Si les hommes sont aussi davantage attirés par les voitures sportives ou luxueuse, ce n’est pas simplement pour satisfaire l’enfant qui est en lui, il y aurait également le poids de la société: l’auto est un objet affichant le statut social, il symbolise l’accession à un certain niveau de vie. «Beaucoup d’homme qui sont sensibles au jugement des autres achèteront une belle voiture pour être reconnus socialement, lance Tobias Schlager, comme hypothèse. Il est davantage attendu que les hommes possèdent ce genre de voitures.» L’expert de l’Université de Lausanne note aussi que le regard de la société envers les femmes au volant de sportives n’est pas le même que sur les hommes: «Le jour où ce regard changera, probablement que davantage de femmes s’offriront des sportives», assène Tobias Schlager.

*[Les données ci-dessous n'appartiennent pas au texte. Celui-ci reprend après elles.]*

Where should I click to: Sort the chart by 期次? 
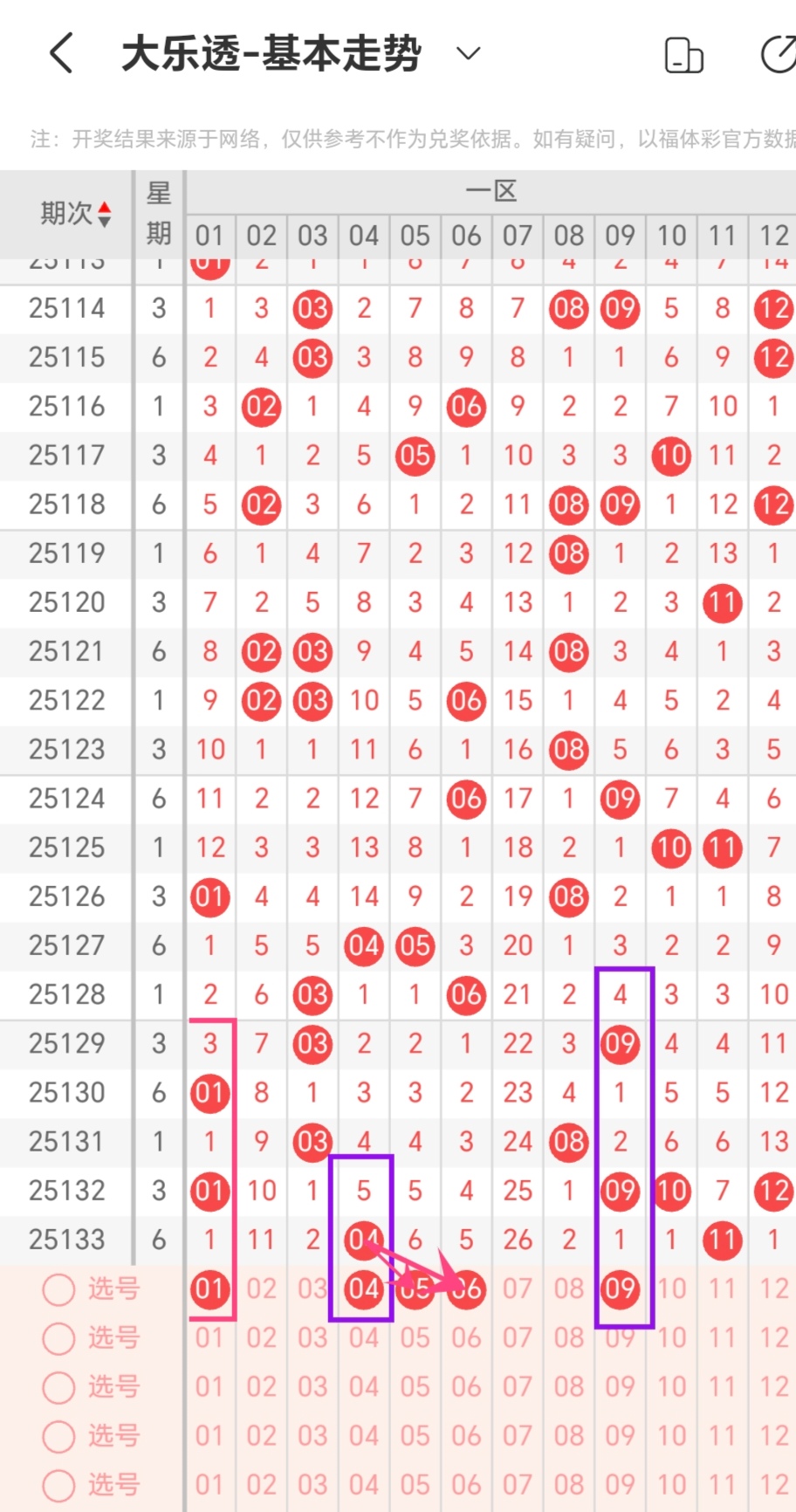click(x=77, y=213)
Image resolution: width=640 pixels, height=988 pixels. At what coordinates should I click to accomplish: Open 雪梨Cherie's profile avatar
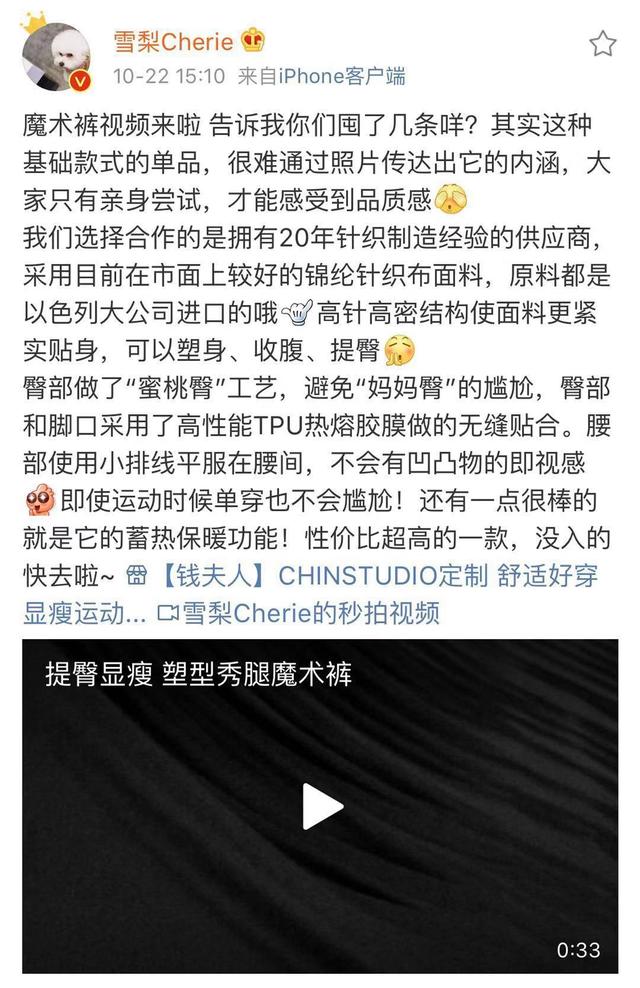(x=57, y=57)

Sur le terrain, quelques changements comment déjà à apparaître – parole de Thomas Schild, vendeur d’automobiles depuis plus de 20 ans: «Auparavant, les femmes venaient systématiquement accompagnées d’un homme de leur entourage, que ce soit leur mari, leur frère ou un ami, pour l’achat d’une voiture, car elles avaient peur de se faire avoir. Aujourd’hui, elles viennent de plus en plus souvent seules, elles sont mieux informées et plus sûres d’elles.» L’évolution est marche, mais rien ne garantit qu’un jour il y autant de femmes que d’hommes au volant de Ferrari. Certaines choses, peut-être, ne changent pas.